**Listing**
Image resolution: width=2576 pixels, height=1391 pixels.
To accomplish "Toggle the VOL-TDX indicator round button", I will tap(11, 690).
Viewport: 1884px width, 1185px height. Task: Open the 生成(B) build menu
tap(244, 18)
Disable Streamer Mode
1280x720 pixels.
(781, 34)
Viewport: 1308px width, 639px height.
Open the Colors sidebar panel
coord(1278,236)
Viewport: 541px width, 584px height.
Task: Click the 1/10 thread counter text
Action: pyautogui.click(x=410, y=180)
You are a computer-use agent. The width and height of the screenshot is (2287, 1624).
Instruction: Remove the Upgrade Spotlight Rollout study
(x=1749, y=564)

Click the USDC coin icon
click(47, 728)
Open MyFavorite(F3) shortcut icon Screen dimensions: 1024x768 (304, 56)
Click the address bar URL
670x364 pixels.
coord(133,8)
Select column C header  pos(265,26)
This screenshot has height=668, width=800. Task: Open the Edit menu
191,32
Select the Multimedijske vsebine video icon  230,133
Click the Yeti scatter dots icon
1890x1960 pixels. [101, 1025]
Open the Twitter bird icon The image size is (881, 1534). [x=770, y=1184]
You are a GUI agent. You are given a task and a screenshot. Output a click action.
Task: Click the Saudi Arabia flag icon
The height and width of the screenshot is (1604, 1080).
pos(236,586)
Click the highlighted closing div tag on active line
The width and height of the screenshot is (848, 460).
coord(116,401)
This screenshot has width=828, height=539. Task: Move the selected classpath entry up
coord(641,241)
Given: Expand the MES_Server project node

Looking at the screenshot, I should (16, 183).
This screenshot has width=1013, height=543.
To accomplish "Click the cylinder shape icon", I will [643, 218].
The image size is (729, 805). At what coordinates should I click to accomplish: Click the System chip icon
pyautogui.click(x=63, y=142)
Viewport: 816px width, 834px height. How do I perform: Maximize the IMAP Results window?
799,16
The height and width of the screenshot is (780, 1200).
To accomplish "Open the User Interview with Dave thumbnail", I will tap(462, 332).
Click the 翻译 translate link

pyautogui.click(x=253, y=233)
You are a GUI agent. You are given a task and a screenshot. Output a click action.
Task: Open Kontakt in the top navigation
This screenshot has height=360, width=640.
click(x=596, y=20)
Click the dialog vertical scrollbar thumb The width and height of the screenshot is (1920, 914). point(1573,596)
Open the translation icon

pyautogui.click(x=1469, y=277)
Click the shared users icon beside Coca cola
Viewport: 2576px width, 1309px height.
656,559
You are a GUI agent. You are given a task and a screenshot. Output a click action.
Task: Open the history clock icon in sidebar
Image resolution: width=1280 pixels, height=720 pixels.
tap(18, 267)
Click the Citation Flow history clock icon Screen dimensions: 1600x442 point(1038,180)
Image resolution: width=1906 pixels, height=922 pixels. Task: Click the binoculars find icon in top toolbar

**Your task**
Extract every line from the items above that contains the word "point".

**Exercise solution**
Click the dialog vertical scrollbar thumb The width and height of the screenshot is (1920, 914). point(1573,596)
Click the Citation Flow history clock icon Screen dimensions: 1600x442 point(1038,180)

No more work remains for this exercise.